Previous studies of source mechanisms for events in the Geysers have identified a large number of events with significant isotropic and compensated linear vector dipole components. These source complexities most likely arise from the presence of pressurized liquids and gases, as well as temperature changes, at depth. The existence of non-double couple components in volcanic and geothermal environments has been extensively documented by previous studies, but it has also been shown that spurious components might occur due to a range of factors such as an inadequate knowledge of Earth structure and earthquake location, or noisy waveform data. Therefore, it is not entirely surprising that non-double-couple components from different source studies, each following a different experimental method and using different data types, do not agree well (e.g. Guilhem et al., 2014). The assessment of the solution robustness is critical for the physical interpretation of source mechanisms.

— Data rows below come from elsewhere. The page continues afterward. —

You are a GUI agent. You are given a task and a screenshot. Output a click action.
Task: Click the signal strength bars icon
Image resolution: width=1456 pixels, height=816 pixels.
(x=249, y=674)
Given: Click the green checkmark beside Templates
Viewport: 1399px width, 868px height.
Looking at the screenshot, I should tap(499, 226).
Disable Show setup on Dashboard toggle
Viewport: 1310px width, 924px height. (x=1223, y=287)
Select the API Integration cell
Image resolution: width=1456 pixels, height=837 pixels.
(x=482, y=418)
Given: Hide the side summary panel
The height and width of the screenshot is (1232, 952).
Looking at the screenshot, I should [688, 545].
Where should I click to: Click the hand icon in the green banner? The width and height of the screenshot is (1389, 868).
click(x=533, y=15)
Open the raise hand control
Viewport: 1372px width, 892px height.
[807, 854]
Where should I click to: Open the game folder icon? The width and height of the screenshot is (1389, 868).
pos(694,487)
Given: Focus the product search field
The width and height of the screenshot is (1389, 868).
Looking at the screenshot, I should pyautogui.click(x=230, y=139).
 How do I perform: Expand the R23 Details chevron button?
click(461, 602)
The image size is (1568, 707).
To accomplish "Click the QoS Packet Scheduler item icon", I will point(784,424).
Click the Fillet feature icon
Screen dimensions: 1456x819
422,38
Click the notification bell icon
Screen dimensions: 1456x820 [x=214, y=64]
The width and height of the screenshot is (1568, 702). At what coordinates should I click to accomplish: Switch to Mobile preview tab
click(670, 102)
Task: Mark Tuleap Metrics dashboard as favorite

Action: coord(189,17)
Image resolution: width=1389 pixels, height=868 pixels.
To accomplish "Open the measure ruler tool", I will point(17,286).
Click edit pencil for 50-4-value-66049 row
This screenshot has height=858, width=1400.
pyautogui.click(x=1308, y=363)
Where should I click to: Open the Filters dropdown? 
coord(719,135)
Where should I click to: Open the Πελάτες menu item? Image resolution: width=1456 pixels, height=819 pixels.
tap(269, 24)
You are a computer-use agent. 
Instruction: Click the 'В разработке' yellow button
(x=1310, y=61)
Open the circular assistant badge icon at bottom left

Here, we apply a hierarchical Bayesian approach (Mustac and Tkalcic, 2015) to waveform data from M>4.5 events in the Geysers in order to produce moment tensor solutions and simultaneously estimate their robustness. By using a Bayesian inversion, we quantify the uncertainties from an ensemble of probable solutions instead of a single optimized solution and sample solutions at a range of centroid locations. Moreover, the hierarchical approach allows noise in the data to be sampled as a free parameter in the inversion. A rigorous approach in accounting for the data correlated noise covariance matrix prevents “over-interpretation” of noise, thus avoiding erroneous solutions. We interpret our results in the context of accumulated knowledge on the Geysers geothermal region.